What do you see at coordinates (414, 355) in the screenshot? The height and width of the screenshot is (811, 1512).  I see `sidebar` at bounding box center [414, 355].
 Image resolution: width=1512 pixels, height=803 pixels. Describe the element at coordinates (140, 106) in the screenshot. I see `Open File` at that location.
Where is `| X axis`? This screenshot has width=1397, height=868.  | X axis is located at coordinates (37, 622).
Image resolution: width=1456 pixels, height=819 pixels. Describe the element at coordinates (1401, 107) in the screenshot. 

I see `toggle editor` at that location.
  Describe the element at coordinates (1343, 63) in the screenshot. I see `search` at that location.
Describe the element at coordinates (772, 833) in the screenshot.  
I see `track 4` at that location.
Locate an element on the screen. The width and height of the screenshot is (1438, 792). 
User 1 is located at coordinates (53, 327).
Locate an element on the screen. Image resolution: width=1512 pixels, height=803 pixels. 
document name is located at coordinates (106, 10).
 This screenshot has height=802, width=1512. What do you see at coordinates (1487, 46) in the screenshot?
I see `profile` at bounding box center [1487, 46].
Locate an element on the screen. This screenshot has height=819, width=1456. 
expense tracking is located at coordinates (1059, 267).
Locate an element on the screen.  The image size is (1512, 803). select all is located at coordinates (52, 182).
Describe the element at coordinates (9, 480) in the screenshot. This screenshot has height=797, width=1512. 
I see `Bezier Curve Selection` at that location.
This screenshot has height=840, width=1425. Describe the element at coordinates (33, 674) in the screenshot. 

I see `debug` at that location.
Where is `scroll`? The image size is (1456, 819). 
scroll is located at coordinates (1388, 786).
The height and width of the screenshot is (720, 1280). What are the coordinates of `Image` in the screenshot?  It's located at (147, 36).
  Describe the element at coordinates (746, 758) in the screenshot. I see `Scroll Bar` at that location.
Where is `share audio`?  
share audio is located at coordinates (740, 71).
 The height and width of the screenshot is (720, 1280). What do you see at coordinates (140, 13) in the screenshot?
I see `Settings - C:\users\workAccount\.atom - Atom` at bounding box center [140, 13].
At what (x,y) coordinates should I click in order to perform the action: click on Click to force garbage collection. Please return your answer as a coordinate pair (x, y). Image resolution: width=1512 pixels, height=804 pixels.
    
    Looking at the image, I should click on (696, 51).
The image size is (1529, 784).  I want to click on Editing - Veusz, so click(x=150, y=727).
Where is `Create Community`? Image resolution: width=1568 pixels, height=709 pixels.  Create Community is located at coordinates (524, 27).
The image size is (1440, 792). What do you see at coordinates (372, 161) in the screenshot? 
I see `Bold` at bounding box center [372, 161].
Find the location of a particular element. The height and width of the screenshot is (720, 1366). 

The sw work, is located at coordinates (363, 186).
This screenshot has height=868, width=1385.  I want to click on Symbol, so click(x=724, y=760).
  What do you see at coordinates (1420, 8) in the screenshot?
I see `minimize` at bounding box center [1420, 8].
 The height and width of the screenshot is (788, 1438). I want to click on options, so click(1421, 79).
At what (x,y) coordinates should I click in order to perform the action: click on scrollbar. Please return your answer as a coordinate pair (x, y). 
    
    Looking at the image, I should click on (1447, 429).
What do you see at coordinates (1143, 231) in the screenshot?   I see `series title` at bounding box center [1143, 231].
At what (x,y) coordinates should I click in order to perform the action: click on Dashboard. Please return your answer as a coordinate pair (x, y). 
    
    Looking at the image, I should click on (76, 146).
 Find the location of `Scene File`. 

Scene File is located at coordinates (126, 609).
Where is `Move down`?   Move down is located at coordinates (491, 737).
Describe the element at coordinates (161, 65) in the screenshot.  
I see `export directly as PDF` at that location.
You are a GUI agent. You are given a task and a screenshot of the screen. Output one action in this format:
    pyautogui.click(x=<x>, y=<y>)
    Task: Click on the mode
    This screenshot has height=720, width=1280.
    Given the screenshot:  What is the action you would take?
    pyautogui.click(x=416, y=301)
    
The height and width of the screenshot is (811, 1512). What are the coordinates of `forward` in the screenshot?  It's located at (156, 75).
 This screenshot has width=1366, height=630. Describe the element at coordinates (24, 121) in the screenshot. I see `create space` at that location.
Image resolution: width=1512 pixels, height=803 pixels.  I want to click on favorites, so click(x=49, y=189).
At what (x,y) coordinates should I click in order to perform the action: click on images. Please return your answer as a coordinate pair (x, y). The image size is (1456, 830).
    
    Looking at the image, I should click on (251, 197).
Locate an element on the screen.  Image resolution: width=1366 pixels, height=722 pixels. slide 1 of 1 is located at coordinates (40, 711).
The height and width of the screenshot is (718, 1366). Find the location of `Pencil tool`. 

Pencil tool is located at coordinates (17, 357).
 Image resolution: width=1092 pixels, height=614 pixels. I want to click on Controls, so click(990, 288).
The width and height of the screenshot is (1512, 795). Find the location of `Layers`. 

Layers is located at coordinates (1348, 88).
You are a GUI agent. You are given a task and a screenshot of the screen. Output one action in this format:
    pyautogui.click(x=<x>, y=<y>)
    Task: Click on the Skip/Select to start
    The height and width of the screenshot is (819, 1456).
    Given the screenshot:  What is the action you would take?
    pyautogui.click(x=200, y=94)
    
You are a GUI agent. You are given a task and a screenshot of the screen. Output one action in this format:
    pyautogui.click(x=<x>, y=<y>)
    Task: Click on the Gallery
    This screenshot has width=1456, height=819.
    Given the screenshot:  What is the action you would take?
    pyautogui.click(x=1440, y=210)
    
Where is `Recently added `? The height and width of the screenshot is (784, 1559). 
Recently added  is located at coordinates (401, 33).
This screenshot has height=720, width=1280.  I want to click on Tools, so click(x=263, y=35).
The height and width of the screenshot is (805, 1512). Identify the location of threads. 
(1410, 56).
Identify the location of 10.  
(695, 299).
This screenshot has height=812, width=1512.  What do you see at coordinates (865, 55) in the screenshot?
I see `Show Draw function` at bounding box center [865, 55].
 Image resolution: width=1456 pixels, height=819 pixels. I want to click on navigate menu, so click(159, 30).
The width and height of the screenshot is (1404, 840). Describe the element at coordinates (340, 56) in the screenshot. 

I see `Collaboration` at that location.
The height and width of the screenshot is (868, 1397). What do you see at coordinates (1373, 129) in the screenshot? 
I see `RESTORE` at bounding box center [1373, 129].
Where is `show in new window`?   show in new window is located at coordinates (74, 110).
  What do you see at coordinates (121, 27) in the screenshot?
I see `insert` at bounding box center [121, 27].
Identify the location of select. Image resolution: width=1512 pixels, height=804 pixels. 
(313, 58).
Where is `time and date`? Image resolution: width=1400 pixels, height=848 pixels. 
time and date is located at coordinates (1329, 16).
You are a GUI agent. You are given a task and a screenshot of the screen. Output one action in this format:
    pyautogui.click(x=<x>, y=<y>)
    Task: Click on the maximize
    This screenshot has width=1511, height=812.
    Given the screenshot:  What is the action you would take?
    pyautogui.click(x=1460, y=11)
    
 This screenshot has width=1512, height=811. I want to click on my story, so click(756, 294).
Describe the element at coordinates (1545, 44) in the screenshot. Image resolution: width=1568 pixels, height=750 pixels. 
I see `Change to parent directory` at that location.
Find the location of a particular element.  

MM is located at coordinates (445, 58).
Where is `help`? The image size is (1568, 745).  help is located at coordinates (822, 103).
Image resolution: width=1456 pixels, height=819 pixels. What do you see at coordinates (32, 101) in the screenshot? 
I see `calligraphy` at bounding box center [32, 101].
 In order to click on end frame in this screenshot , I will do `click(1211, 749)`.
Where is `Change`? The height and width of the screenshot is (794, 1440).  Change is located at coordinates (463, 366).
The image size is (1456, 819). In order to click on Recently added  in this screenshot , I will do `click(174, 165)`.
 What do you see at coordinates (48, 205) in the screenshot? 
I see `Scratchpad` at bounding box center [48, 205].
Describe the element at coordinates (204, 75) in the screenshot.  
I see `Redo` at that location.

Exercise instructions:
Repeat the items word for word, starting at the line that contains "The image size is (1529, 784)." and ending at the line that contains "coordinates (524, 27).", with both of those lines included.

Exercise result:
The image size is (1529, 784).  I want to click on Editing - Veusz, so click(x=150, y=727).
Where is `Create Community`? Image resolution: width=1568 pixels, height=709 pixels.  Create Community is located at coordinates (524, 27).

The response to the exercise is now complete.